GIVEN RECORDS:
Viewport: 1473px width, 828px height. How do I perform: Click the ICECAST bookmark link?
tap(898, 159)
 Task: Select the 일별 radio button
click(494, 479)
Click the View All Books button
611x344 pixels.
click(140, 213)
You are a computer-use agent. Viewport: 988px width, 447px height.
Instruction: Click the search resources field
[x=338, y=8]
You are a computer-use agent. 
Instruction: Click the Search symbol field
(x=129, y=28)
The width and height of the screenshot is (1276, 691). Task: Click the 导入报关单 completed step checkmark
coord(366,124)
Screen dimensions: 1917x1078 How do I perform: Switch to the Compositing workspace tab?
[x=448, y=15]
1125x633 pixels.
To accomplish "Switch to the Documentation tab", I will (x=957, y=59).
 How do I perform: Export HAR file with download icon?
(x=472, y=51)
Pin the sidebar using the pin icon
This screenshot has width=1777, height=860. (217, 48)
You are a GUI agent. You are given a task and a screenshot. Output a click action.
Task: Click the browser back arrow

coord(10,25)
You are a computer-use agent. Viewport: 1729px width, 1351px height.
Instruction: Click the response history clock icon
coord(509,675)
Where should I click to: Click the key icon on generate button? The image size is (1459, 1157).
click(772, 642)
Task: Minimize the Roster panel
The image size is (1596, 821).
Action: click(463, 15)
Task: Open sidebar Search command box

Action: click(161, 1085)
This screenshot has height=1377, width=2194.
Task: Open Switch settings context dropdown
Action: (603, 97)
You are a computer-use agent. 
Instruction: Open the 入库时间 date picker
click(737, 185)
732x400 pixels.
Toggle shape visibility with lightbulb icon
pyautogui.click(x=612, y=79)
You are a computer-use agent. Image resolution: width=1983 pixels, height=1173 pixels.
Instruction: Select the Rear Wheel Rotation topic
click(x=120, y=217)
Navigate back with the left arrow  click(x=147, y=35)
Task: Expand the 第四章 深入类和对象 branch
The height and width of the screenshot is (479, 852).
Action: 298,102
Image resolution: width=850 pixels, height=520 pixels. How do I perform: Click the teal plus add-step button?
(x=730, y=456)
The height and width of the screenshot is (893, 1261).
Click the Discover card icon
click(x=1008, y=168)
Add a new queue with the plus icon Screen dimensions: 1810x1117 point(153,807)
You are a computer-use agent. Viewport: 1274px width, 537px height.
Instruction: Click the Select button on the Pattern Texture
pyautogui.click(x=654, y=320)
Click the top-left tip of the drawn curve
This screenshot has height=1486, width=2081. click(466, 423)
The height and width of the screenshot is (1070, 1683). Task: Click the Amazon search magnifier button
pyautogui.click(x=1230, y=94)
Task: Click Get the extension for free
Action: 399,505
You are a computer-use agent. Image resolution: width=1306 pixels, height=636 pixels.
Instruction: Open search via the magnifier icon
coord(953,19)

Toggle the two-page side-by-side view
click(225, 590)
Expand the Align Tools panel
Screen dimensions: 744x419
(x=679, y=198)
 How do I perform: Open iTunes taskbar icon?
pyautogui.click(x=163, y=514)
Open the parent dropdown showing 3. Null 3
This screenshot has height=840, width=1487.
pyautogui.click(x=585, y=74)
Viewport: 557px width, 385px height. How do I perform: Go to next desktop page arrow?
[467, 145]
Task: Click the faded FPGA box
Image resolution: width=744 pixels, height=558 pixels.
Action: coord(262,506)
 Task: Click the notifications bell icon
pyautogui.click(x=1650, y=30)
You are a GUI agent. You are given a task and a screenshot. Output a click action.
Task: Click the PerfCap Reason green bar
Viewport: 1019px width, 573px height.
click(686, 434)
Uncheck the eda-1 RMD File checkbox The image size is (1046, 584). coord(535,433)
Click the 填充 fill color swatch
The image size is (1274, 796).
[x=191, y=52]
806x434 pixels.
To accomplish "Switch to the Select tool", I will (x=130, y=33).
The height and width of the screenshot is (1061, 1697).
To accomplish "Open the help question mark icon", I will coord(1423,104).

ABOUT THIS TASK: What is needed here is every record above, repeated exactly.

SOLUTION TO THE PROBLEM:
Viewport: 1473px width, 828px height. How do I perform: Click the ICECAST bookmark link?
tap(898, 159)
 Task: Select the 일별 radio button
click(494, 479)
Click the View All Books button
611x344 pixels.
click(140, 213)
You are a computer-use agent. Viewport: 988px width, 447px height.
Instruction: Click the search resources field
[x=338, y=8]
You are a computer-use agent. 
Instruction: Click the Search symbol field
(x=129, y=28)
The width and height of the screenshot is (1276, 691). Task: Click the 导入报关单 completed step checkmark
coord(366,124)
Screen dimensions: 1917x1078 How do I perform: Switch to the Compositing workspace tab?
[x=448, y=15]
1125x633 pixels.
To accomplish "Switch to the Documentation tab", I will (x=957, y=59).
 How do I perform: Export HAR file with download icon?
(x=472, y=51)
Pin the sidebar using the pin icon
This screenshot has width=1777, height=860. (217, 48)
You are a GUI agent. You are given a task and a screenshot. Output a click action.
Task: Click the browser back arrow

coord(10,25)
You are a computer-use agent. Viewport: 1729px width, 1351px height.
Instruction: Click the response history clock icon
coord(509,675)
Where should I click to: Click the key icon on generate button? The image size is (1459, 1157).
click(772, 642)
Task: Minimize the Roster panel
The image size is (1596, 821).
Action: click(463, 15)
Task: Open sidebar Search command box

Action: click(161, 1085)
This screenshot has height=1377, width=2194.
Task: Open Switch settings context dropdown
Action: (603, 97)
You are a computer-use agent. 
Instruction: Open the 入库时间 date picker
click(737, 185)
732x400 pixels.
Toggle shape visibility with lightbulb icon
pyautogui.click(x=612, y=79)
You are a computer-use agent. Image resolution: width=1983 pixels, height=1173 pixels.
Instruction: Select the Rear Wheel Rotation topic
click(x=120, y=217)
Navigate back with the left arrow  click(x=147, y=35)
Task: Expand the 第四章 深入类和对象 branch
The height and width of the screenshot is (479, 852).
Action: 298,102
Image resolution: width=850 pixels, height=520 pixels. How do I perform: Click the teal plus add-step button?
(x=730, y=456)
The height and width of the screenshot is (893, 1261).
Click the Discover card icon
click(x=1008, y=168)
Add a new queue with the plus icon Screen dimensions: 1810x1117 point(153,807)
You are a computer-use agent. Viewport: 1274px width, 537px height.
Instruction: Click the Select button on the Pattern Texture
pyautogui.click(x=654, y=320)
Click the top-left tip of the drawn curve
This screenshot has height=1486, width=2081. click(466, 423)
The height and width of the screenshot is (1070, 1683). Task: Click the Amazon search magnifier button
pyautogui.click(x=1230, y=94)
Task: Click Get the extension for free
Action: 399,505
You are a computer-use agent. Image resolution: width=1306 pixels, height=636 pixels.
Instruction: Open search via the magnifier icon
coord(953,19)

Toggle the two-page side-by-side view
click(225, 590)
Expand the Align Tools panel
Screen dimensions: 744x419
(x=679, y=198)
 How do I perform: Open iTunes taskbar icon?
pyautogui.click(x=163, y=514)
Open the parent dropdown showing 3. Null 3
This screenshot has height=840, width=1487.
pyautogui.click(x=585, y=74)
Viewport: 557px width, 385px height. How do I perform: Go to next desktop page arrow?
[467, 145]
Task: Click the faded FPGA box
Image resolution: width=744 pixels, height=558 pixels.
Action: coord(262,506)
 Task: Click the notifications bell icon
pyautogui.click(x=1650, y=30)
You are a GUI agent. You are given a task and a screenshot. Output a click action.
Task: Click the PerfCap Reason green bar
Viewport: 1019px width, 573px height.
click(686, 434)
Uncheck the eda-1 RMD File checkbox The image size is (1046, 584). coord(535,433)
Click the 填充 fill color swatch
The image size is (1274, 796).
[x=191, y=52]
806x434 pixels.
To accomplish "Switch to the Select tool", I will (x=130, y=33).
The height and width of the screenshot is (1061, 1697).
To accomplish "Open the help question mark icon", I will coord(1423,104).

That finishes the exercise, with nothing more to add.